Source records:
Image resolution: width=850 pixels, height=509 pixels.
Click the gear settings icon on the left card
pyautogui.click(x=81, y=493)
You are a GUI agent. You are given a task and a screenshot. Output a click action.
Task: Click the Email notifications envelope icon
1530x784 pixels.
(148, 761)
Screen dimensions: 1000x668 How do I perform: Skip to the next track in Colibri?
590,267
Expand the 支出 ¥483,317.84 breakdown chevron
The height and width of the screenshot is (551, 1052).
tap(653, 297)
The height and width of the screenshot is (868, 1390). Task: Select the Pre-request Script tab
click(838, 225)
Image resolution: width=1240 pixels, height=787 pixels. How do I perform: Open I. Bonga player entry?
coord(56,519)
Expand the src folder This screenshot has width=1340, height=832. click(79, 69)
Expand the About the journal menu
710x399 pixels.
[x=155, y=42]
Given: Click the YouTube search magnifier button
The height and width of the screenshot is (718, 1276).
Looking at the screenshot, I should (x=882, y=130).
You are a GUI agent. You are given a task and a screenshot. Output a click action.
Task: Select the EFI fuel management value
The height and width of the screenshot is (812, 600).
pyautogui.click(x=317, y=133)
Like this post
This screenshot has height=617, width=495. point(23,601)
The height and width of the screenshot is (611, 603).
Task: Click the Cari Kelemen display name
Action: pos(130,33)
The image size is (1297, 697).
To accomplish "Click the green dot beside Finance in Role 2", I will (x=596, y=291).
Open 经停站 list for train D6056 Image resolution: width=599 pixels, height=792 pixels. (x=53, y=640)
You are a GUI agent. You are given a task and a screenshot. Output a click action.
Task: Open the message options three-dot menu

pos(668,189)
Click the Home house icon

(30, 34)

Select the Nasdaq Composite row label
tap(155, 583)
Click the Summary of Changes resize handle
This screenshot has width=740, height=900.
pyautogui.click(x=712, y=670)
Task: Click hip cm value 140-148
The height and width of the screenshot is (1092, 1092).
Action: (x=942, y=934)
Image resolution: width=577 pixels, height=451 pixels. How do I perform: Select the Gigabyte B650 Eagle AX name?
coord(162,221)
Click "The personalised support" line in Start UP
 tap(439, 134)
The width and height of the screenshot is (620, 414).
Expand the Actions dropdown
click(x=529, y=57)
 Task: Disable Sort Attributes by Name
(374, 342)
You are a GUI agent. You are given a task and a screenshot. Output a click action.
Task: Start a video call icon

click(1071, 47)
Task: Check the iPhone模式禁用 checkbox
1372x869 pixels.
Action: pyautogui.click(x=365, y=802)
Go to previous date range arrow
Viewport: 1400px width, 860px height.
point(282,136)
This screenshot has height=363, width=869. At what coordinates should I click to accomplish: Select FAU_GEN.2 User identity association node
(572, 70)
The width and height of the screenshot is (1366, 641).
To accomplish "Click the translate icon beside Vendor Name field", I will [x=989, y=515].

◆ **Work required**:
Whenever the word "beside" shows up in a line of the entries above, copy that line.

◆ **Answer section**:
To accomplish "Click the green dot beside Finance in Role 2", I will (x=596, y=291).
To accomplish "Click the translate icon beside Vendor Name field", I will [x=989, y=515].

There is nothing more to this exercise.